Tasks:
[1] In the news story about the service dog Tuesday, how old was Tuesday when he died?
[2] In the news story about the service dog Tuesday, swap "training organization" for "training group", then write out everything from "Tuesday, a golden" down to "dogs with veterans." with that change.
[3] Translate this sentence from the news story about the service dog Tuesday into Spanish: "But that changed when he received Tuesday."

HARTFORD, Conn. — A service dog that was the subject of several books by an Iraq war veteran who suffered from post-traumatic stress disorder has died.

Tuesday, a golden retriever, was 13 when he died Tuesday in Burlington, according to Educated Canines Assisting with Disabilities, a service dog training organization that places dogs with veterans.

Tuesday gained fame touring the country with former Army Capt. Luis Carlos Montalvan, who wrote the memoir “Until Tuesday: A Wounded Warrior and the Golden Retriever Who Saved Him.”

The book, the first of four written by Montalvan about his life with Tuesday, became a bestseller in 2011. It was credited with helping raise awareness of PTSD and the availability of service dogs for veterans.

Montalvan was a decorated veteran, who was wounded in Iraq and earned two Bronze Stars and a Purple Heart.

After he came home, his extreme PTSD often prevented him from even leaving his apartment, said Dale Picard, co-founder and executive director of ECAD.

But that changed when he received Tuesday.

The dog would nudge him awake when he had night terrors, or explore the house when Montalvan became concerned someone may have broken in, Picard said. He also would bring Montalvan his medication case when it was time for him to take his prescriptions.

“Tuesday kept him calm, kept him so he could function,” Picard said. “He began to participate in life again. Before this story, not a lot of veterans were receiving service dogs, because it wasn’t well known how much benefit they would be.”

Records:
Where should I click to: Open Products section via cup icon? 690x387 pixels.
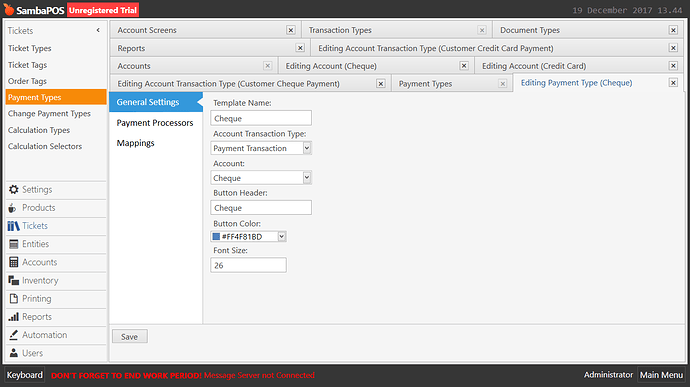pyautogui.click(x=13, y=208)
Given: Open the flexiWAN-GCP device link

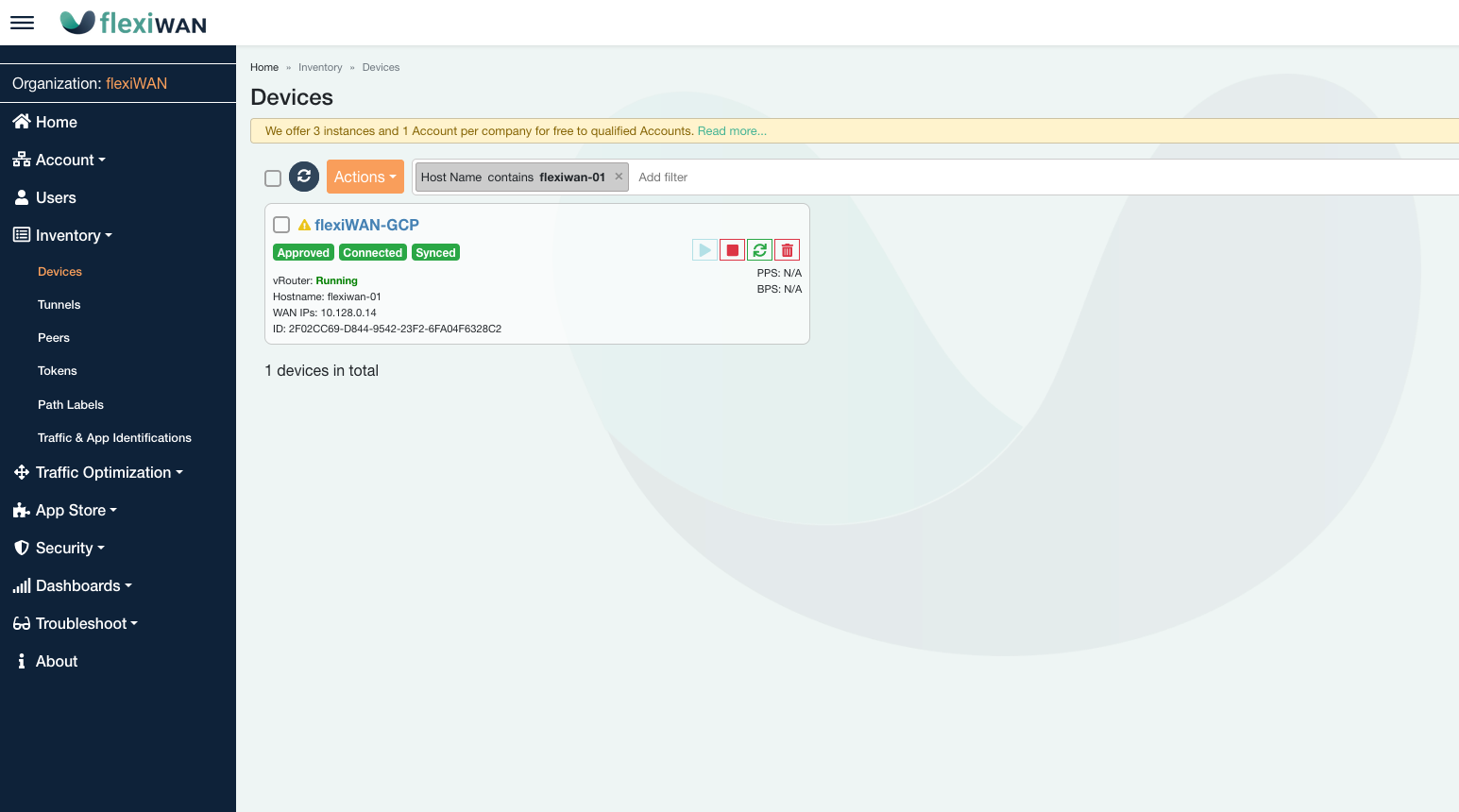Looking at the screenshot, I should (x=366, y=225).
...
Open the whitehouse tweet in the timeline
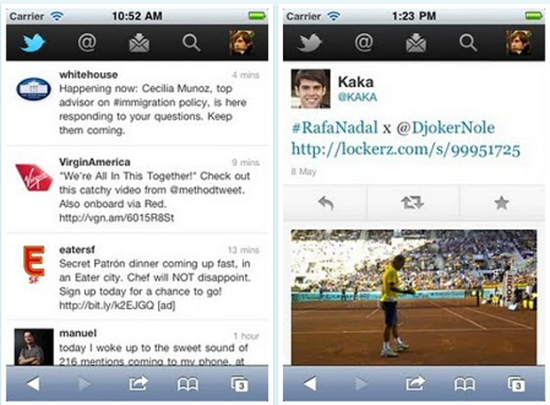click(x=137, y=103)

Answer set:
[1] He was 13.

[2]
Tuesday, a golden retriever, was 13 when he died Tuesday in Burlington, according to Educated Canines Assisting with Disabilities, a service dog training group that places dogs with veterans.

[3] Pero eso cambió cuando recibió a Tuesday.